Inzwischen häufen sich bereits Gruppierungen, die nostalgisch die alten Zeiten der Diktatoren herbeisehnen. Viele der Verbesserungen, wie die neue Versammlungs- und Pressefreiheit, die Belebung vieler Wirtschaftsbereiche, die geringere auch weniger gewaltsame Bevormundung durch den Staat werden als selbstverständlicher Wert hingenommen, ohne den Preis dafür bezahlen zu wollen.
Hier sind die Regierung und auch die im Lande operierenden Entwicklungsorganisationen aufgerufen, diesem gefährlichen Trend entgegenzutreten und immer wieder wirksam das mühsam Erreichte zu vertreten, zu verteidigen und zu kommunizieren.
Die neue Gemeindeverwaltung hat kein Finanzkonzept – 86 der neu geschaffenen Gemeinden verfügen über kein Funktionsbudget. Heute trägt Tunesien nur mit vier Prozent seines Haushalts zur Entwicklung seiner Gemeinden bei, im Vergleich zu Marokko ist es ein Mehrfaches. Auch in Tunesien muss es ein Vielfaches an Konzeption und Budget werden.
Ausblick
Aufschlussreich ist das gute Abschneiden der unabhängigen Kandidaten, ihre Anzahl ist größer als die Kandidaten der klassischen Parteien. Für die Friedrich-Naumann-Stiftung für die Freiheit ist das Feld der Arbeit jetzt gewachsen, sie kann mit ihren Partnern und auch mit neuen Allianzen auf der Basis ihrer internationalen Erfahrungen wertvolle Beiträge zum Aufbau einer partizipativen Gemeindeverwaltung beitragen.
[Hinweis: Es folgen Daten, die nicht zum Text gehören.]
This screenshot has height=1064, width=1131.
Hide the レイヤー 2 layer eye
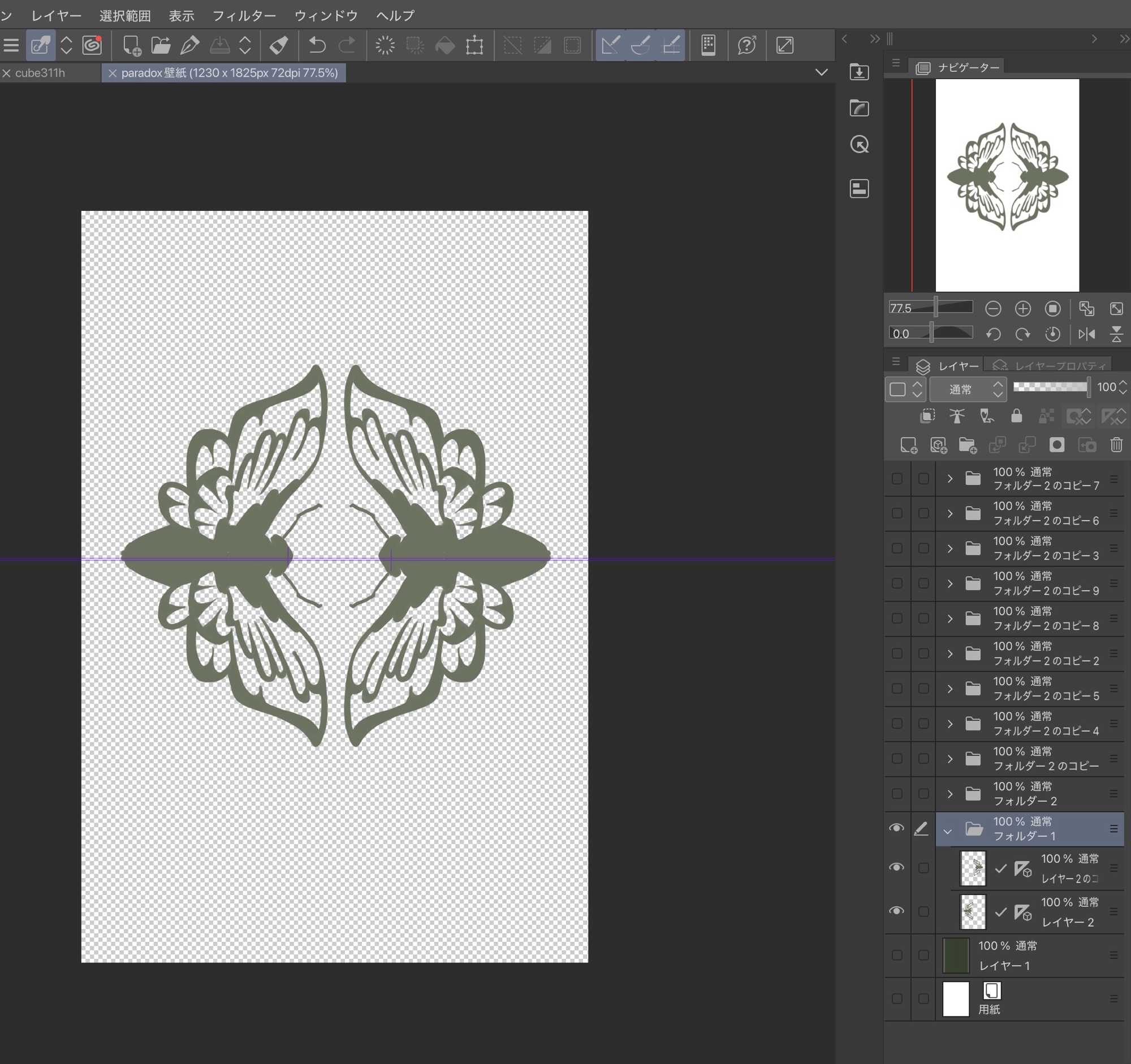coord(896,911)
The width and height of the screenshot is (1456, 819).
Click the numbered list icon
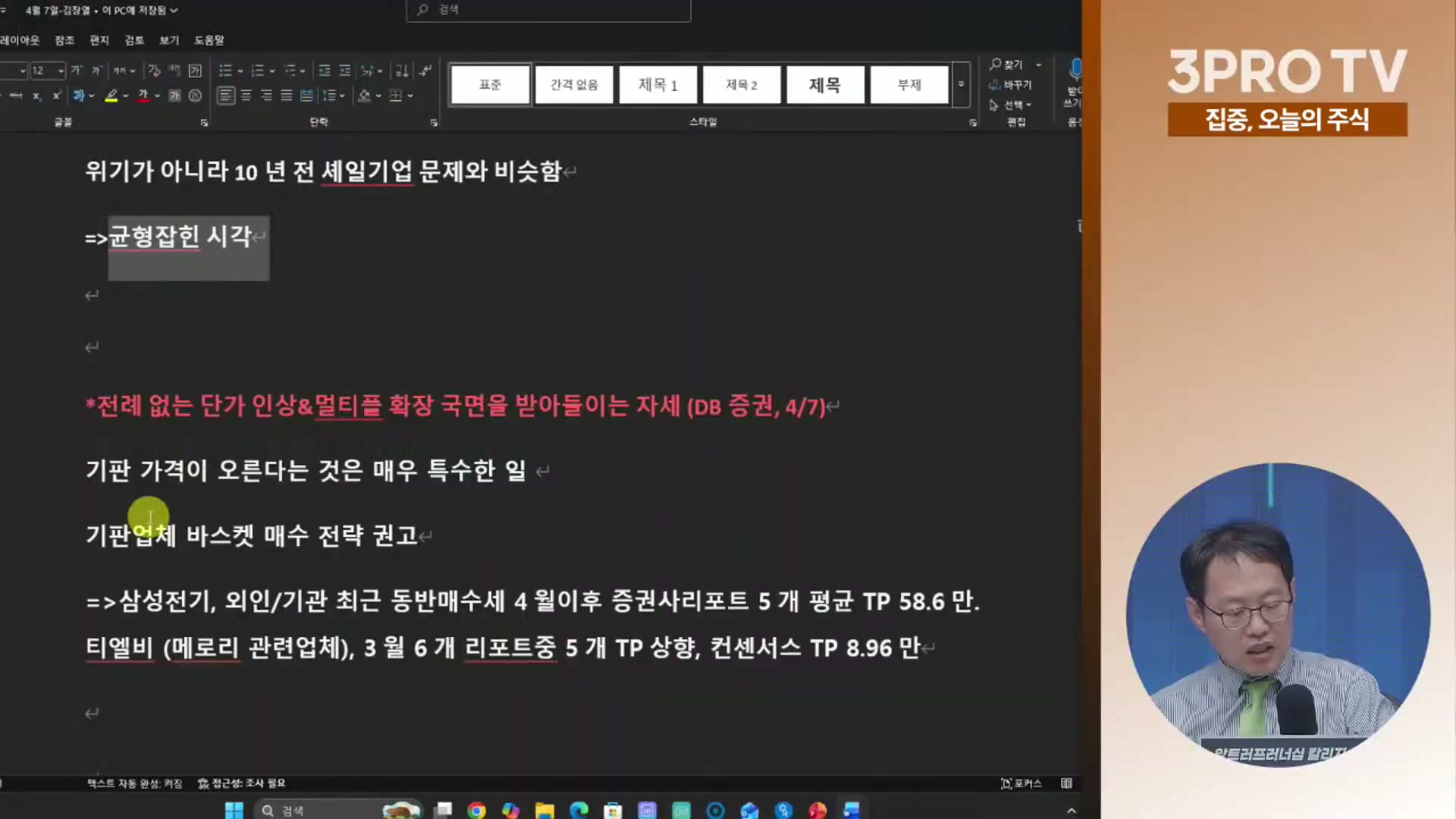[x=258, y=71]
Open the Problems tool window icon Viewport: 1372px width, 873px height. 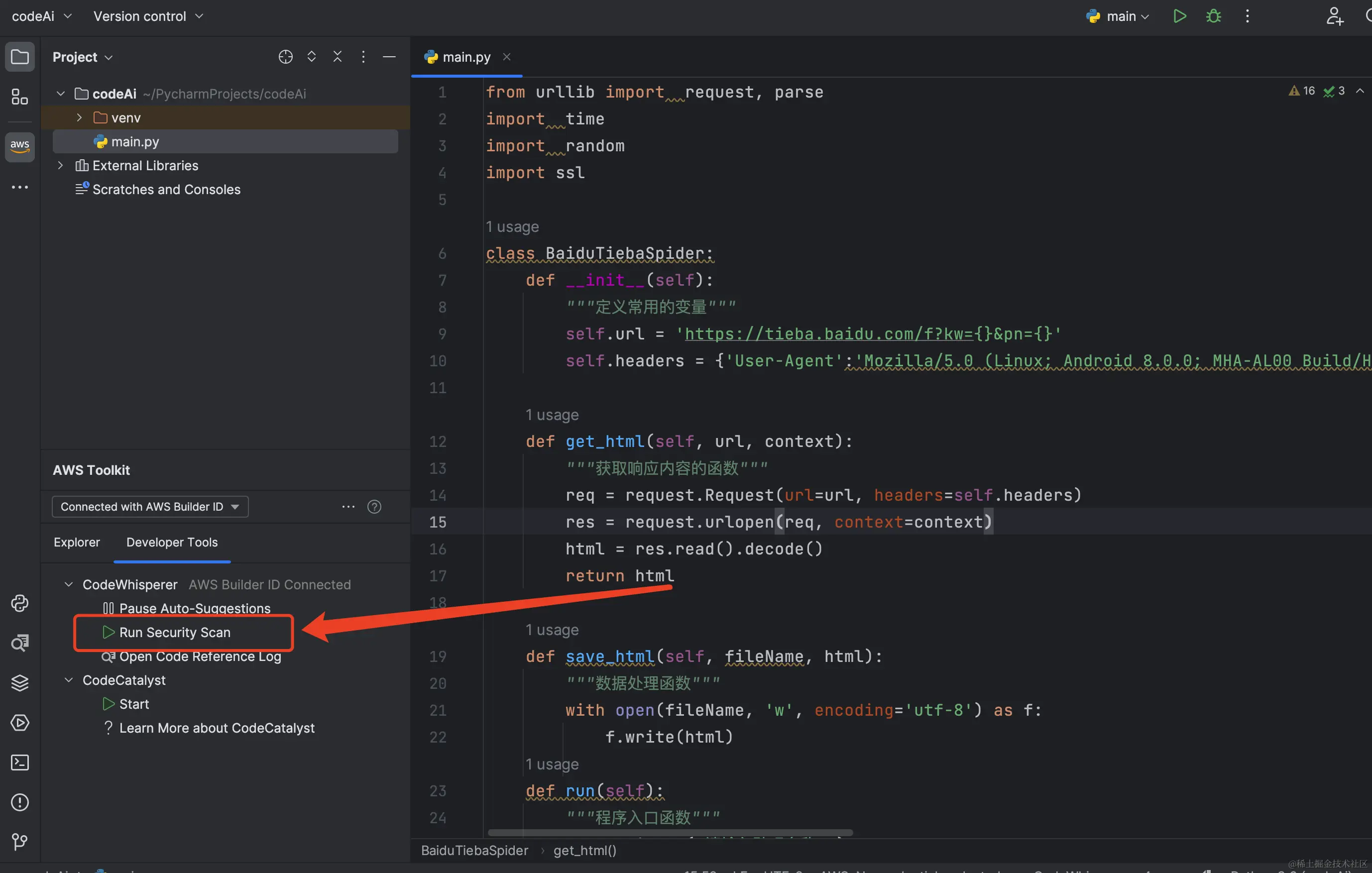pos(19,802)
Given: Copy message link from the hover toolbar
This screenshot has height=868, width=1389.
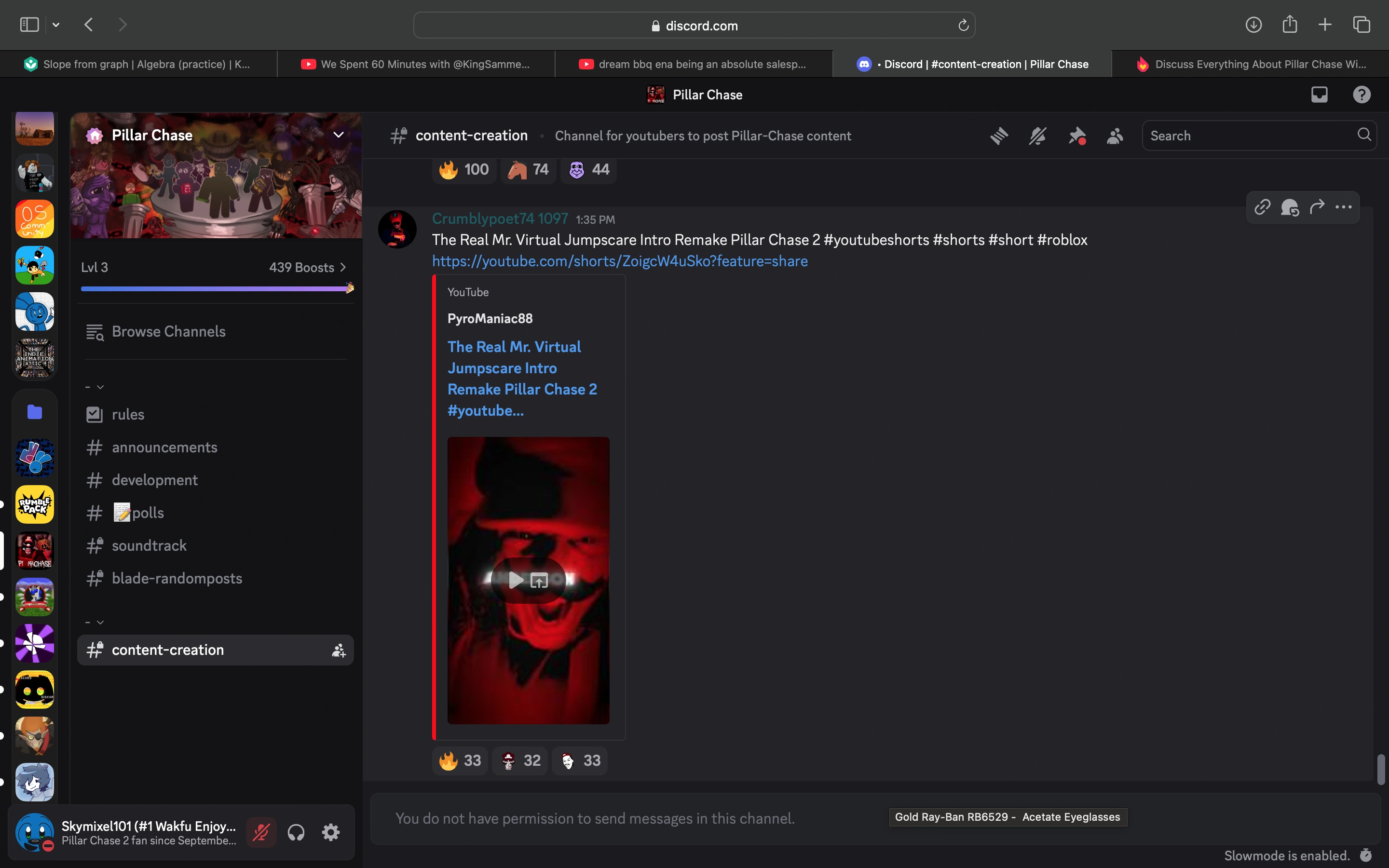Looking at the screenshot, I should point(1262,207).
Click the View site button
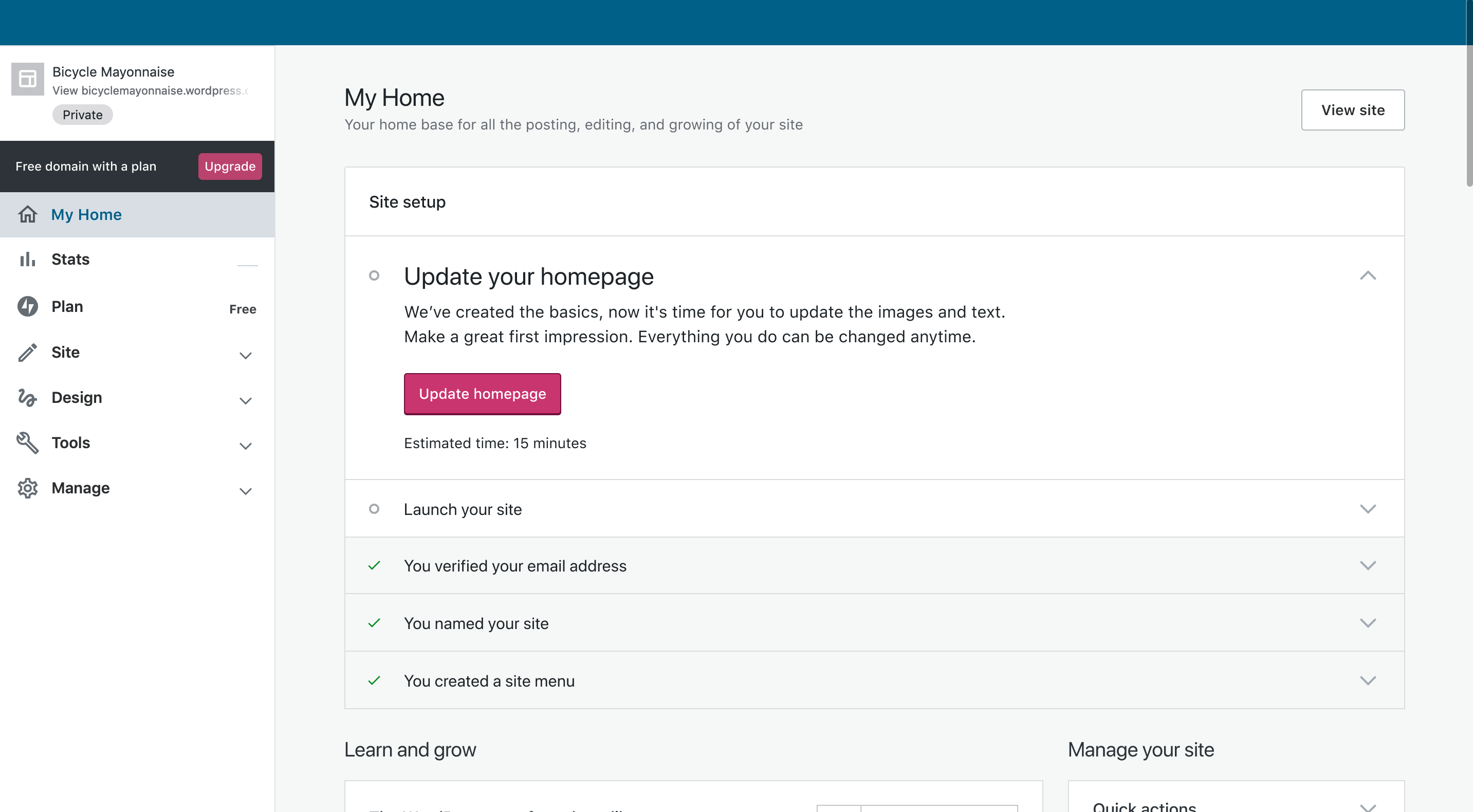 [1352, 110]
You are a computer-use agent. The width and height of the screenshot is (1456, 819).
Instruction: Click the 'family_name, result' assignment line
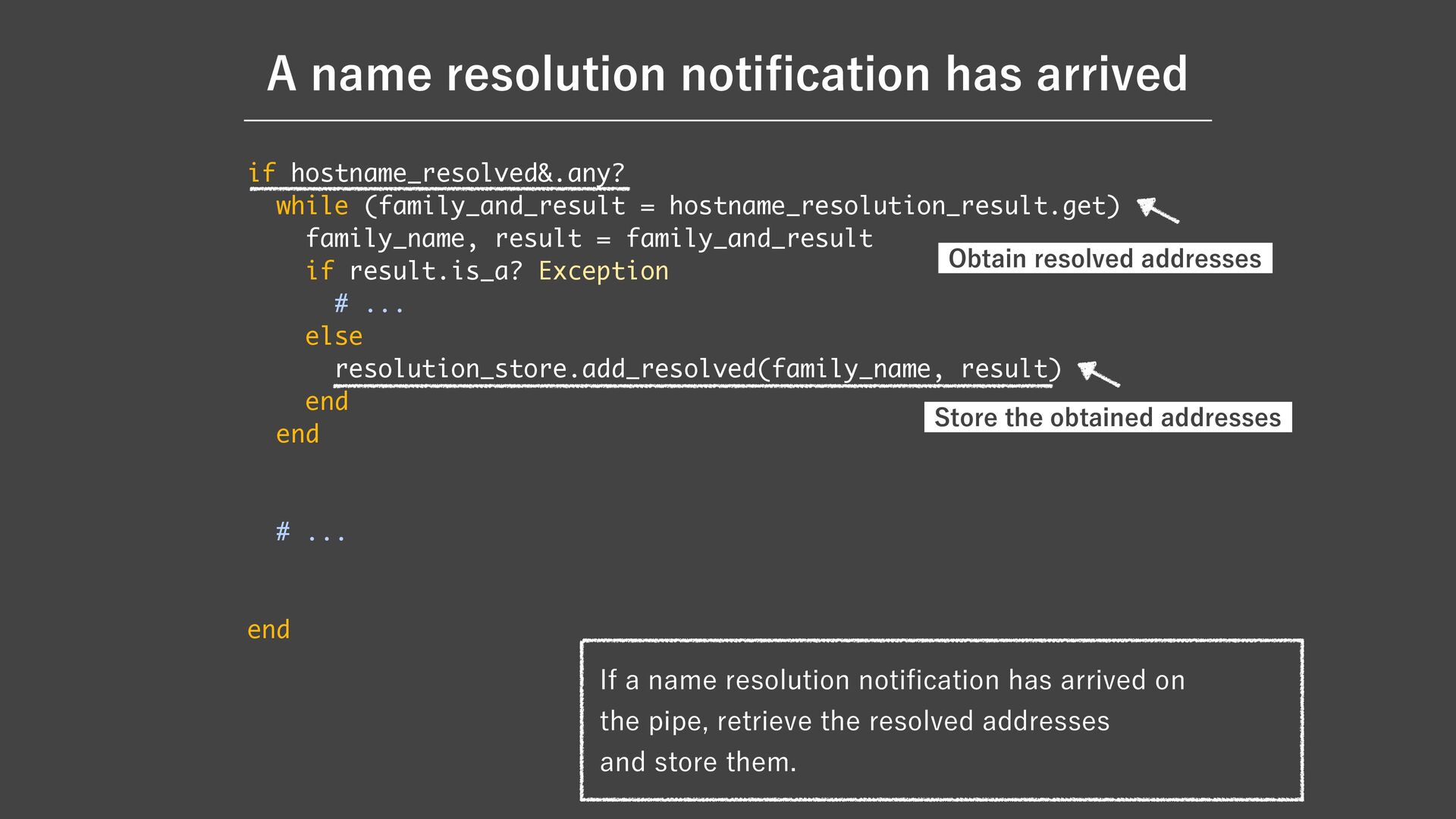[588, 239]
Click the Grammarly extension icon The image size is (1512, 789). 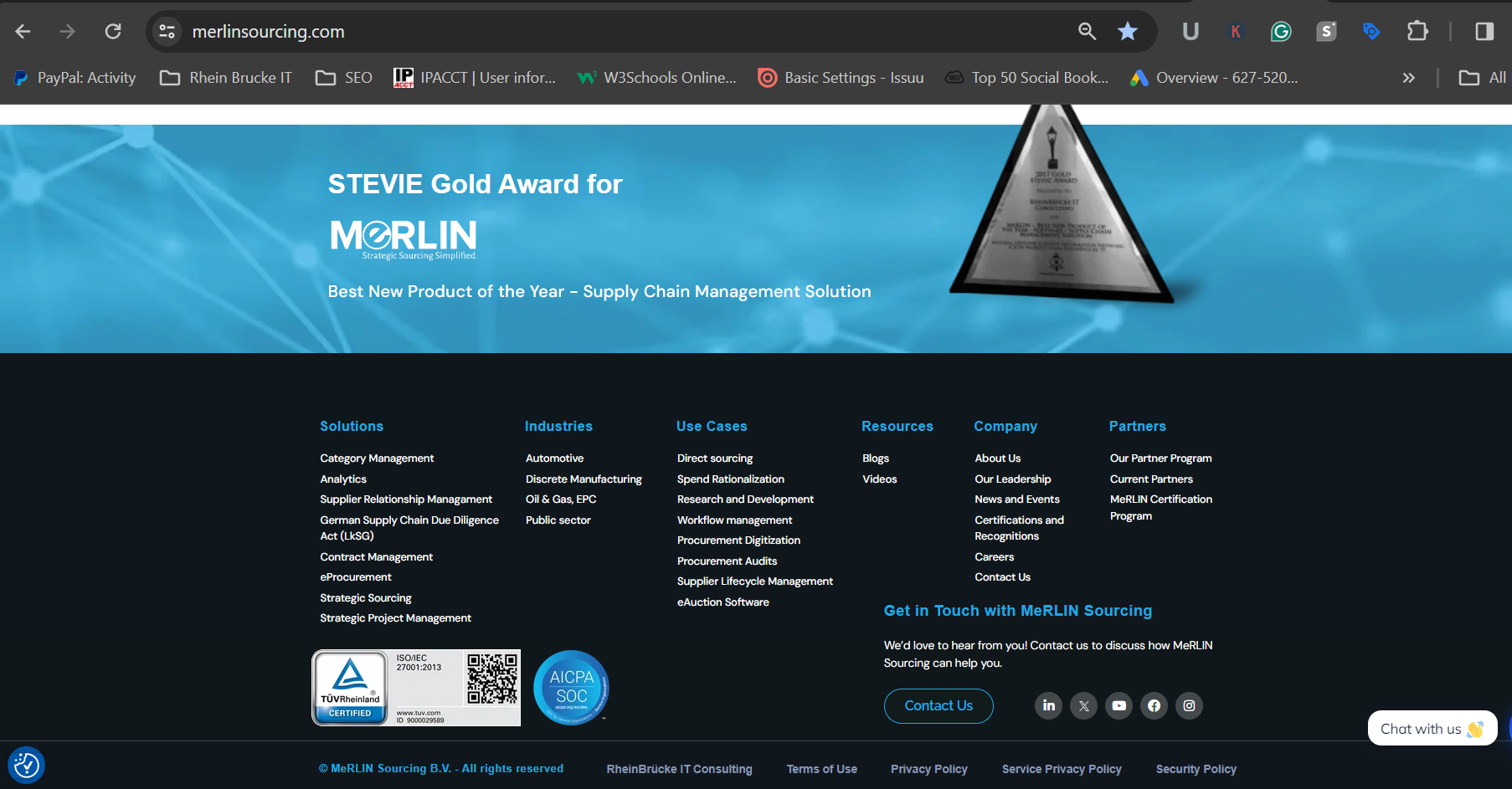(1280, 31)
Die Partnerpartei der Stiftung in Tunesien, Afek Tounes, hat bei diesen Wahlen nicht gut abgeschnitten, die ersten Auszählungen schwanken zwischen 1 Prozent und 1,6 Prozent. Das mag auch daran liegen, dass die Partei viele Koalitionen eingegangen ist und mancher Erfolg wird einem anderen Koalitionspartner zugeschrieben. Auch hat sich die Partei Ende letzten Jahres in einem schlecht erklärten Schritt brüsk aus der Regierungskoalition gelöst und ihre Minister im Stich gelassen. Das hat wohl auch Prestige und Stimmen gekostet. Hieran wird in den nächsten Monaten zu arbeiten sein.
Rüdiger Graichen ist Interimsleiter des Stiftungsbüros in Tunesien.